Now that you've written your Midpoint, run it through this checklist.
The Midpoint Checklist
✅ The Protagonist receives a tangible reward
They get something specific — a title, an object, a status, a clarity, a relationship. The McGuffin is in their hands.
✅ The reward feels earned — from the Protagonist's perspective
They believe they won because of their Talent. The audience knows they also won because of the Genie and the Bad Habit.
✅ The reward is NOT Heaven on Earth
If this feels like the ending, you gave them Heaven too early. The Bad Habit should still be intact.
✅ The Muse is present but uneasy
The Muse can see that the Protagonist is still leaning on their Bad Habit. This bothers them — even if they don't say it out loud.
✅ The scene has a "too good to be true" feeling
The Protagonist is euphoric. The audience is nervous.
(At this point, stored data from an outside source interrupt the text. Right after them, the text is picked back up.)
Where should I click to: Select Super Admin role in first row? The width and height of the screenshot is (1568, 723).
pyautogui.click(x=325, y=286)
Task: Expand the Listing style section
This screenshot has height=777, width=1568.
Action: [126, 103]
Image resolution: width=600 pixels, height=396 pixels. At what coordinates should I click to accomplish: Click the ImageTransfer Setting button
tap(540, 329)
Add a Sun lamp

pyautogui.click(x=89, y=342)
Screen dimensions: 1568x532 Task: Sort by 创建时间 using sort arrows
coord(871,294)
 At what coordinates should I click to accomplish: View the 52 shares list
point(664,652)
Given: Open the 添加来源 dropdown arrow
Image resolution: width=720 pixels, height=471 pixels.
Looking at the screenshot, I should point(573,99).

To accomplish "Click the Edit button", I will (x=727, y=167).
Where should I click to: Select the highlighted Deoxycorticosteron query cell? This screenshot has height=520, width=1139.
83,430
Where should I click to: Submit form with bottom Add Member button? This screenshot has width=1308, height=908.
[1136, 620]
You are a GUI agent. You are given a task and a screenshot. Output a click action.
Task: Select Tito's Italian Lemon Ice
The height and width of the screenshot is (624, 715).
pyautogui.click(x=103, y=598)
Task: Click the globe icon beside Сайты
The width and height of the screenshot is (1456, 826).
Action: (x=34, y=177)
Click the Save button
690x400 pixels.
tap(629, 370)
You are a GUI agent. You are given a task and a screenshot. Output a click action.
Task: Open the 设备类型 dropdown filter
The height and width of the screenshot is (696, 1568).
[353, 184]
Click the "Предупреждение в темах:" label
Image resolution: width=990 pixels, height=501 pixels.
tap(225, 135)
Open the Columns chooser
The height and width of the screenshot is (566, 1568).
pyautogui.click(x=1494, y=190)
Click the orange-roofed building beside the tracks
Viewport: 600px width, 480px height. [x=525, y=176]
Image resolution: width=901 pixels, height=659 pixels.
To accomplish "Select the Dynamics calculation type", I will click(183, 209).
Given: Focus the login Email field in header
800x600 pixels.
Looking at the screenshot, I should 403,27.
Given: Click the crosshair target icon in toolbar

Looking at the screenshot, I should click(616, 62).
Both of these things should be true at the same time.
If something isn't passing the checklist, here are the most common reasons why.
Common Midpoint Mistakes
❌ The Midpoint IS Heaven on Earth
The Protagonist reaches their ultimate goal halfway through the story. There's nothing left to fight for in the second half.
The fix: Scale the McGuffin back. Heaven requires shedding the Bad Habit — the Midpoint victory should still have the Bad Habit firmly in place.
❌ The Protagonist didn't fight for it
The McGuffin just falls into their lap through pure luck. The Protagonist didn't really do anything to earn it.
The fix: Sequence D must be a real battle. The Protagonist has to actively fight for the McGuffin — using their Talent, their Genie, and their Bad Habit together.
❌ The Genie isn't involved
The Protagonist wins the McGuffin through pure Talent alone, without the Genie or the Bad Habit playing any role.
The fix: Remember that the Midpoint is a false victory. It has to be won the wrong way — with the Bad Habit concealed by the Genie. If the Protagonist wins it cleanly, there's no false victory, and the second half of the story has no foundation.
❌ The Muse isn't affected
The Protagonist wins the McGuffin but it has no bearing on the Muse's situation.
The fix: The McGuffin should matter to the Muse too — it should at least appear to solve their immediate problem, even if temporarily. If the Muse is unaffected, the three-way tension built in Sequence C has gone nowhere.
If your Midpoint is working, you have made it to the halfway point of your outline.
The Protagonist is at the top of the world.